Lol…The Republican Tea Party critique against Obama is that he wants to turn America into a Western European Socialist State. Apparently, the Tea Party doesn’t actually disdain “European models;” they simply object to the “Western” model. Their preferred model is the old “Eastern Europe Communist Block.”

Smell the Liberty, indeed…

Psst, Selwyn Duke, Libertarianism is not Dependent on Legislating Morality

Self-proclaimed former “libertarian” Selwyn Duke is at again with this new article, Yes, Folks, We All Would Legislate Morality (Psst, Even You Libertarians). Apparently, this article was response to the criticism(including my own) his previous articles, here and here, elicited in the blogosphere. In my piece, I did call him a socialist, which he found humorous. However, I would encourage Mr. Duke to read Bastiat’s “The Law,” which is where I drawing my criticism from. It’s a short tract. Anyone who claims or has claimed the mettle of “libertarian” should be familiar with it.

Let’s at Duke’s latest effort to discredit the libertarian position. Here’s the lead intro of his argument:

… a law states that there is something you must or must not do, ostensibly because the action is a moral imperative, is morally wrong, or is a corollary thereof [emphasis added]. If this is not the case, with what credibility do you legislate in the given area? After all, why prohibit something if it doesn’t prevent some wrong? Why force citizens to do something if it doesn’t effect some good?

He then argues that laws protecting life and property rights follow the exact same moral principle:

But unless one objects to governmental use of force to apprehend a murderer or citizens’ exercise of self-defense, moral distinctions must be made. Moreover, we couldn’t credibly prohibit force, protect property rights, or prevent harm in the first place unless unjustly using the first, violating the second, or causing the third wasn’t “wrong.” Ergo, morality.

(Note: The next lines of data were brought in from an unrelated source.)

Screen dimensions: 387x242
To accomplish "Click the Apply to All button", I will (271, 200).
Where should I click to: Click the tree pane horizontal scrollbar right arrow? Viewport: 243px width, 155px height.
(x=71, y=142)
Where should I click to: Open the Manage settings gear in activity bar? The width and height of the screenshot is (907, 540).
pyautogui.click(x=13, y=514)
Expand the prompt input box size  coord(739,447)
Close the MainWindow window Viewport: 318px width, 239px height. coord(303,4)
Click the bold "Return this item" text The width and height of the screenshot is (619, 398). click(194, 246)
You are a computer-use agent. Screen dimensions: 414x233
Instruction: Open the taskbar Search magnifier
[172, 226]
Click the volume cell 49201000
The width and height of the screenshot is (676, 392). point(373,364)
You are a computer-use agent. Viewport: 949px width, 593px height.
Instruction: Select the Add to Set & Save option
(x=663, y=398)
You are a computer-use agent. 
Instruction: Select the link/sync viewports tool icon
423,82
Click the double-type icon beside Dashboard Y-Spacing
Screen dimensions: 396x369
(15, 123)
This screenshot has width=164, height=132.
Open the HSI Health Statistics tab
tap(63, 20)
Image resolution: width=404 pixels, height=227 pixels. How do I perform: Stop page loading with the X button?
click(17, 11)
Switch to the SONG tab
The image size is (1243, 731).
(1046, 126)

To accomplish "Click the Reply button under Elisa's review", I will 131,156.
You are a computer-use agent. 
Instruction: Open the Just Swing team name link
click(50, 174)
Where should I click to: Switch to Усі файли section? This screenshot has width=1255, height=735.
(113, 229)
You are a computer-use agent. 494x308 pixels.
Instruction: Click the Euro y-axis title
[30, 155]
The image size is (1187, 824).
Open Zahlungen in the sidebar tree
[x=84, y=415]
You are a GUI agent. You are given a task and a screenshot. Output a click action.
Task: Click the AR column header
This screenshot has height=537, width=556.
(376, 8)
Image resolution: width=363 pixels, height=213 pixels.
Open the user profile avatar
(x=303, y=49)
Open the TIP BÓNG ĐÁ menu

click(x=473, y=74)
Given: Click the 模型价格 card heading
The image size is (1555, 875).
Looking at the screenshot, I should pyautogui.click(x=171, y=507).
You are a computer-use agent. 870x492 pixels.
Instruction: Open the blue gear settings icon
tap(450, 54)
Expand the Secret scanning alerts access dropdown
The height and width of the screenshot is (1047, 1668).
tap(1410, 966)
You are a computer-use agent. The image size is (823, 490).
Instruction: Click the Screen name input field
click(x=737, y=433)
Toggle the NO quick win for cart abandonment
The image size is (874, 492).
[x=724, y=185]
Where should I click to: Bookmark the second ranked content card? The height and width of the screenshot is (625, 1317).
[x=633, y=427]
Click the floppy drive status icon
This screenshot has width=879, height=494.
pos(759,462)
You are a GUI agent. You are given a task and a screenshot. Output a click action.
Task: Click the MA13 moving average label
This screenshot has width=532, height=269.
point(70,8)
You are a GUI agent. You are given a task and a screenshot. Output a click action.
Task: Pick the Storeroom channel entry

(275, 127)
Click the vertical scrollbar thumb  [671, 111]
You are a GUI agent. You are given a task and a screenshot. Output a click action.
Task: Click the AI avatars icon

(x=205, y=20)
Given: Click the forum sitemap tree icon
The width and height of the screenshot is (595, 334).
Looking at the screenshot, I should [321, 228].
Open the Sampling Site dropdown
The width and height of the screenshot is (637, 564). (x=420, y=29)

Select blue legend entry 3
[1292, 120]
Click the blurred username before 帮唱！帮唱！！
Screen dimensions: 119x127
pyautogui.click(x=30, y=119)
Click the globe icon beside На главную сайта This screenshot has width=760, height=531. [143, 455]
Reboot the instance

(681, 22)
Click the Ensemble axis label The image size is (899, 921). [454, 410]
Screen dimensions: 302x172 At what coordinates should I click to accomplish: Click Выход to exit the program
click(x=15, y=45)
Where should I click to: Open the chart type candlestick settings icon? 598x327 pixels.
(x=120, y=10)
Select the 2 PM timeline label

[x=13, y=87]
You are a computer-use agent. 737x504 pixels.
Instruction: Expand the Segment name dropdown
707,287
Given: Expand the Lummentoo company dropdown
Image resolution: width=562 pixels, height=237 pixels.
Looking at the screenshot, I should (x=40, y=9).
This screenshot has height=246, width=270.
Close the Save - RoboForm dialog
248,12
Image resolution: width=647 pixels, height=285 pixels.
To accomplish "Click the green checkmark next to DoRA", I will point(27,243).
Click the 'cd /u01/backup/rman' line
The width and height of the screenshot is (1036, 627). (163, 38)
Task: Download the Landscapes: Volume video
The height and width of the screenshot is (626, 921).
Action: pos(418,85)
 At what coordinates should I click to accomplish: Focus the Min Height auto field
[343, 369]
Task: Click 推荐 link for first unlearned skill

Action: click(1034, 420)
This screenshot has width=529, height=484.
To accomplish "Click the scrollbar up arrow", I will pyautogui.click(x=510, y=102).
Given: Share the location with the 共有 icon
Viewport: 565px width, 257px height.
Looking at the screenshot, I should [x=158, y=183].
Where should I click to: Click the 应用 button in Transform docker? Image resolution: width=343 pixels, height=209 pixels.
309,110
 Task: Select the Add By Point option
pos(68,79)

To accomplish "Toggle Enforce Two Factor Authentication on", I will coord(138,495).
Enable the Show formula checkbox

He then claims because some libertarians emphasized the negative justice aspect of law(as I did) and yet others spoke of the non-aggression principle as being a moral principle that libertarianism is guilty of moral relativism:

Yet while I realize many different conceptions of libertarianism exist, absent an authoritative “Church of Libertarianism” to establish official dogma, I have no choice but to draw my conclusions from libertarians’ consensus pronouncements. After all, there are textbook/dictionary definitions of liberalism that sound pretty good, too, yet they describe no liberals I’ve ever met. I live in the real world; if you seek a denizen of textbook dream-world, I suggest you visit your local college campus.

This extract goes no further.